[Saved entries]
══════════
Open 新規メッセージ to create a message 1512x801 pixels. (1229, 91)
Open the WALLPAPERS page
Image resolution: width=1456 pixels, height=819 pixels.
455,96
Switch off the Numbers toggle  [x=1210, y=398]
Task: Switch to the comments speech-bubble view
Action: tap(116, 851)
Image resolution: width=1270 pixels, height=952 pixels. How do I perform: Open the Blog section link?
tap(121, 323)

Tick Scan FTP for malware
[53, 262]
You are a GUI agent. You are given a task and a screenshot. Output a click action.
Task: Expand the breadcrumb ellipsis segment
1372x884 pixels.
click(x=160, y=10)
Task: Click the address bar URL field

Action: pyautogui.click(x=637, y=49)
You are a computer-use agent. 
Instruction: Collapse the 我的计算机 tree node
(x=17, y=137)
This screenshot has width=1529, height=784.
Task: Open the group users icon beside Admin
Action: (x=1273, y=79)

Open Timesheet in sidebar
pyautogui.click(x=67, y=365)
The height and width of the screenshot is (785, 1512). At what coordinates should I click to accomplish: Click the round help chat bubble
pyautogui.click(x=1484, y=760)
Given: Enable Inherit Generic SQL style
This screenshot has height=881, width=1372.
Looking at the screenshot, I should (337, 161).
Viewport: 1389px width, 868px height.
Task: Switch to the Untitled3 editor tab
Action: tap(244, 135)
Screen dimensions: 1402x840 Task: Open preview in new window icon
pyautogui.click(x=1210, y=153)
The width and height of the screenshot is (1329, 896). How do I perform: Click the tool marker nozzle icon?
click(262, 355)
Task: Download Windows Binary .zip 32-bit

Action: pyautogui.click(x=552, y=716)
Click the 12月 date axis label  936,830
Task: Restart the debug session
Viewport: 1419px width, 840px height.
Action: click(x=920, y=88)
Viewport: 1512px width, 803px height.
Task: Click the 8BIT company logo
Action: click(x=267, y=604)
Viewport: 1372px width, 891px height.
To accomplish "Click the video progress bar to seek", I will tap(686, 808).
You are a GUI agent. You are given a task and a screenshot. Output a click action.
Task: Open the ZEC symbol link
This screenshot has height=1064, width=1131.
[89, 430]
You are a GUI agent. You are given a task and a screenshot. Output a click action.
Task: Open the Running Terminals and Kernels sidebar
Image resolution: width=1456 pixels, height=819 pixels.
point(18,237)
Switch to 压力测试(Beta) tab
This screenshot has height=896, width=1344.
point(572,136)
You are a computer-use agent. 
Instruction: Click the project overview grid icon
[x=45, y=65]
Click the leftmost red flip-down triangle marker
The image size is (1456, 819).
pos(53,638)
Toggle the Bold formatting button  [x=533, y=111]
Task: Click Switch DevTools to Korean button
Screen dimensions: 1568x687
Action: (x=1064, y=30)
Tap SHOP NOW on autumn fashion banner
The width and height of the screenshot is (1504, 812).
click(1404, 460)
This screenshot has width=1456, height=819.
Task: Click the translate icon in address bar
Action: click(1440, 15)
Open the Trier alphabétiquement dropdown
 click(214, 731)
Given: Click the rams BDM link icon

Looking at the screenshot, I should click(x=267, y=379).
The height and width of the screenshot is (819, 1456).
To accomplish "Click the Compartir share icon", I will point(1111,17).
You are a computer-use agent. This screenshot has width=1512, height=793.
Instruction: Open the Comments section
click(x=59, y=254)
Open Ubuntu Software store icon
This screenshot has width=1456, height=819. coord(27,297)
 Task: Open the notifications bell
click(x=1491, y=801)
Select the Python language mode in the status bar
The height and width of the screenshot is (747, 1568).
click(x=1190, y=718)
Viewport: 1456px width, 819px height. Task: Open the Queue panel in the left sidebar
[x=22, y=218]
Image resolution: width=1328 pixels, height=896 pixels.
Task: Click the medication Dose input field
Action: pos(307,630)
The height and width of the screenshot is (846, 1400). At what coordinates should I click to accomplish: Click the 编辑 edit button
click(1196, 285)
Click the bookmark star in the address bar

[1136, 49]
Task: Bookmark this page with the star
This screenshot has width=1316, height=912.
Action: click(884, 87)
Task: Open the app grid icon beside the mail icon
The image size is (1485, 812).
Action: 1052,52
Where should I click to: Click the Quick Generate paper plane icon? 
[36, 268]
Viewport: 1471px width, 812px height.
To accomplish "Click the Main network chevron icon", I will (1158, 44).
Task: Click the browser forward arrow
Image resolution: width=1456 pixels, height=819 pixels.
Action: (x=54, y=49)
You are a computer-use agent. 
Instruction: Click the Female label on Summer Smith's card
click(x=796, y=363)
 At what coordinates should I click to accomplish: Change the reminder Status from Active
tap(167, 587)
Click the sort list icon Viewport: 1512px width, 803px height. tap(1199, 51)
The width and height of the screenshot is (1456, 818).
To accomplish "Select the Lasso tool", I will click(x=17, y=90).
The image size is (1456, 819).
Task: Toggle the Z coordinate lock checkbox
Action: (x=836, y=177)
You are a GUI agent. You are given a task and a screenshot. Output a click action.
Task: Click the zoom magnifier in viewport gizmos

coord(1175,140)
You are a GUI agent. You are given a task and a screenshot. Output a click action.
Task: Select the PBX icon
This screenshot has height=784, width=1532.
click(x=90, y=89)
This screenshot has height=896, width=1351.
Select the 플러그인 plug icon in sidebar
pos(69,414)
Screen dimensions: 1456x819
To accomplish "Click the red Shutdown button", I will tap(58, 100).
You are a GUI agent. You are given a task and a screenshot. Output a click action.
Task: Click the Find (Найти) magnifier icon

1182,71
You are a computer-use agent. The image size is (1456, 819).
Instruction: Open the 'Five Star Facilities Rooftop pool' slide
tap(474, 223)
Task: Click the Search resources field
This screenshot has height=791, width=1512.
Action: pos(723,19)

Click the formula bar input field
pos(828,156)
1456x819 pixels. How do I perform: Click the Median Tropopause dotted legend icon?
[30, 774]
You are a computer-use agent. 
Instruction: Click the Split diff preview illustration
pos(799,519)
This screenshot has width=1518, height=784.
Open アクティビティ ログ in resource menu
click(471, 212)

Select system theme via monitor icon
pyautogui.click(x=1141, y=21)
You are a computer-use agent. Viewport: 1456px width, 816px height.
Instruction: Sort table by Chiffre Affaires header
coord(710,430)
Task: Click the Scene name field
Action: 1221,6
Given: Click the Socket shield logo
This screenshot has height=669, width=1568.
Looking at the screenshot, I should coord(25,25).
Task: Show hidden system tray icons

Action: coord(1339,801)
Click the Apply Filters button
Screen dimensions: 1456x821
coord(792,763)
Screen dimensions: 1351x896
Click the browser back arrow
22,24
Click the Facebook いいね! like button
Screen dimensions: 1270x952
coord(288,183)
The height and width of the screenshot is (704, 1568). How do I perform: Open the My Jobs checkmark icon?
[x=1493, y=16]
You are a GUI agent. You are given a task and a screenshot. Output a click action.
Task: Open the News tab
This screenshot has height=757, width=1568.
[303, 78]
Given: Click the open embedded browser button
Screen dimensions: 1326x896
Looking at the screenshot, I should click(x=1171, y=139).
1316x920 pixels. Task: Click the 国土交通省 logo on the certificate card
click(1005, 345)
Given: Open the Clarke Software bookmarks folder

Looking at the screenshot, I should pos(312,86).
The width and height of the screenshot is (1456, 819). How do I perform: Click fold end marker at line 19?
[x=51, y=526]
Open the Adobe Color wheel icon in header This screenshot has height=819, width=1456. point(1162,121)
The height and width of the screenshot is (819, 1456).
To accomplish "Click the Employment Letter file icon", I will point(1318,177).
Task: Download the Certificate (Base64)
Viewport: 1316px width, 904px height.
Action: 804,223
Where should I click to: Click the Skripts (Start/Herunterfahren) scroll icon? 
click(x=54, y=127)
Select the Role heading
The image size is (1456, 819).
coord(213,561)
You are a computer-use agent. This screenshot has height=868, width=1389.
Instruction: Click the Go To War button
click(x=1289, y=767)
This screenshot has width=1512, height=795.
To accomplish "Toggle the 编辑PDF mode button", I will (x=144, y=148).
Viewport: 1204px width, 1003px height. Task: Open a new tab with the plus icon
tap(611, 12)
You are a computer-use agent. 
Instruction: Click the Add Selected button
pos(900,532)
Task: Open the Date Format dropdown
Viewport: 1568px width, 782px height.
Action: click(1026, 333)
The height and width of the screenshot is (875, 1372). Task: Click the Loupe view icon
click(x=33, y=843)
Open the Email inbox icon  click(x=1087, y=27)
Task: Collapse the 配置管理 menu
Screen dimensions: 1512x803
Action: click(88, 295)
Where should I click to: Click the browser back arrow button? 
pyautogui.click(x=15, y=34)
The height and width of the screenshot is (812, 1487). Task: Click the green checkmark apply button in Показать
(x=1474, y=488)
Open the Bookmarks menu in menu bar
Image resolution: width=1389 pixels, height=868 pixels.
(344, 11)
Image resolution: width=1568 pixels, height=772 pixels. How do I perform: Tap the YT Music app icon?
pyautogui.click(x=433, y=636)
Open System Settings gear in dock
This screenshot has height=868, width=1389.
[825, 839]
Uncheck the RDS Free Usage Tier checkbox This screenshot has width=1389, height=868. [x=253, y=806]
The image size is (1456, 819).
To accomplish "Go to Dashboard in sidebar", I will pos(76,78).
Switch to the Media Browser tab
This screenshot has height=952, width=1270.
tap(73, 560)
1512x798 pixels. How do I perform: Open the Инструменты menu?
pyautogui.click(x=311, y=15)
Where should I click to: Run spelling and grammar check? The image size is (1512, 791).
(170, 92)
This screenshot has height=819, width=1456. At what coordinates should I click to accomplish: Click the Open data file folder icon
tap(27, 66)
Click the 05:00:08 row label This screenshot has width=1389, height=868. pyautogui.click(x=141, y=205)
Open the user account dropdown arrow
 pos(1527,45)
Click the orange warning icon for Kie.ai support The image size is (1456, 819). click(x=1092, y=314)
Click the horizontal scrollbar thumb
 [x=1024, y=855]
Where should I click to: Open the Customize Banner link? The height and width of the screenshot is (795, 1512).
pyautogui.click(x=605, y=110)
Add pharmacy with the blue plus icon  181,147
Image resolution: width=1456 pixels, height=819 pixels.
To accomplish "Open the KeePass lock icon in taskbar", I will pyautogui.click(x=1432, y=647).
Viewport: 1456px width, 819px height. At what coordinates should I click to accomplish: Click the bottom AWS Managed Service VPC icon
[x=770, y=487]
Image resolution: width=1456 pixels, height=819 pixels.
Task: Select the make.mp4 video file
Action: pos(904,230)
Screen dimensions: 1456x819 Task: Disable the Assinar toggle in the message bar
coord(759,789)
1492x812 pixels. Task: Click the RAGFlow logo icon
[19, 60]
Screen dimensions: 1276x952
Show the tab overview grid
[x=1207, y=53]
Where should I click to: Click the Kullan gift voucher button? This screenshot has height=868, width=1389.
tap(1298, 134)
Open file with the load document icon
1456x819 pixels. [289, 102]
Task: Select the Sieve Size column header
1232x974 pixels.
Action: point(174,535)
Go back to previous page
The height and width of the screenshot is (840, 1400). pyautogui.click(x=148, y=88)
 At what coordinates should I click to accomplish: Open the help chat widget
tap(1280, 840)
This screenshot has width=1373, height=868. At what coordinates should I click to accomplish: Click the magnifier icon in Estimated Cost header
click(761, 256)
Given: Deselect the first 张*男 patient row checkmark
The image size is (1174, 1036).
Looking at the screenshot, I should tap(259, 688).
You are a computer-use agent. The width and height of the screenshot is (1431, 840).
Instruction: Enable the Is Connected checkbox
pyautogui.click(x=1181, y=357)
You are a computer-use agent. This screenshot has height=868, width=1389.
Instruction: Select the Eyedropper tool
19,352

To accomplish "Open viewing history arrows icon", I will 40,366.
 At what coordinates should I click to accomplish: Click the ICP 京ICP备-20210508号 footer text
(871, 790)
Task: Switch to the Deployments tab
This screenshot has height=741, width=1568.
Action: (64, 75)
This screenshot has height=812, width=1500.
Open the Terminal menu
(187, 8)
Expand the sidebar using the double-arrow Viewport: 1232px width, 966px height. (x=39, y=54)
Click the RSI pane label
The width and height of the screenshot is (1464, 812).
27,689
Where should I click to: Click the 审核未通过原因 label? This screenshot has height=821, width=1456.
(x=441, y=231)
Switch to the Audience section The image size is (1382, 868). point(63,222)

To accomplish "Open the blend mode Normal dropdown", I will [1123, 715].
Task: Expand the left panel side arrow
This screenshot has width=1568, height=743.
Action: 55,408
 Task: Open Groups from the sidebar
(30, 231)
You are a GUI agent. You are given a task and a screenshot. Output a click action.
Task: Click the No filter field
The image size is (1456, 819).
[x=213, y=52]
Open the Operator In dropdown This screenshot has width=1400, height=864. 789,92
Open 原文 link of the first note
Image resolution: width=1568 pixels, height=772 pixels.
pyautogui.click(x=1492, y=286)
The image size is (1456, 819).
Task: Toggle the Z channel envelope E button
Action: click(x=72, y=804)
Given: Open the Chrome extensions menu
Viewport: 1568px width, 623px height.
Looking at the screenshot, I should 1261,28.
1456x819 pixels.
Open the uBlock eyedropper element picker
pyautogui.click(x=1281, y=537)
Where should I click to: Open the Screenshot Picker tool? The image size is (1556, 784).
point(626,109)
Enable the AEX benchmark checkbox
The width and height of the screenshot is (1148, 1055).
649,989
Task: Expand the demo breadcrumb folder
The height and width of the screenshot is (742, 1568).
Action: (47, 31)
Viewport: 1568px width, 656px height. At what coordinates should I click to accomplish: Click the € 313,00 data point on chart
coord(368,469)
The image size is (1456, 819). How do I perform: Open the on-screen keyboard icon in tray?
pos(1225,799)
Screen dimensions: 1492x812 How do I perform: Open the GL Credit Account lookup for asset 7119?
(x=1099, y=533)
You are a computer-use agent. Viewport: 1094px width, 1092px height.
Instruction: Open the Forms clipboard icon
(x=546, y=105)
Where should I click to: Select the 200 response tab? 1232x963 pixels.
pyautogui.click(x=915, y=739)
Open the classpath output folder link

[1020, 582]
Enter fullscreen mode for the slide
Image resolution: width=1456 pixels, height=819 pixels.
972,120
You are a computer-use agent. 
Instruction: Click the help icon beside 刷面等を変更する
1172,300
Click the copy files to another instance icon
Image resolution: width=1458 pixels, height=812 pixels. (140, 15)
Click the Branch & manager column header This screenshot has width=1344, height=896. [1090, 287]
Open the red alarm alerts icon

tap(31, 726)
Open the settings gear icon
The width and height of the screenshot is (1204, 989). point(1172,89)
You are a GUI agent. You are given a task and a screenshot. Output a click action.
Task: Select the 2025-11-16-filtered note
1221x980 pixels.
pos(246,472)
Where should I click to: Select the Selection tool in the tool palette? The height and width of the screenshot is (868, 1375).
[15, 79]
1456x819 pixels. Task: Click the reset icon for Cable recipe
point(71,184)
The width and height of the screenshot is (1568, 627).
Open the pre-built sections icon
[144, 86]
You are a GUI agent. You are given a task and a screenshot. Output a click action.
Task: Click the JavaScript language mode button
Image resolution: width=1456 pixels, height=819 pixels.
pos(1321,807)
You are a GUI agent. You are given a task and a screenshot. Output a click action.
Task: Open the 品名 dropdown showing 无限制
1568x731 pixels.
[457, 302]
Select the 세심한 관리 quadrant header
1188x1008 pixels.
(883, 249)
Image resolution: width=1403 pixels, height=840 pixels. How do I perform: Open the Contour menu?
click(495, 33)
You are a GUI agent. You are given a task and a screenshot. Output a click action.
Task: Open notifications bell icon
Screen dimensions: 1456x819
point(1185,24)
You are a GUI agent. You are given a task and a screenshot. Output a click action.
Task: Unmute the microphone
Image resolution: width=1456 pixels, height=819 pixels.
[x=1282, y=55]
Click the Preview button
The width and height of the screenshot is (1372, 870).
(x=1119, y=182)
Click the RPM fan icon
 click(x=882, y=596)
══════════
WHAT THE TASK ASKS:
Filter the entries and keep only the lines holding "breadcrumb".

TASK RESULT:
Task: Expand the breadcrumb ellipsis segment
Task: Expand the demo breadcrumb folder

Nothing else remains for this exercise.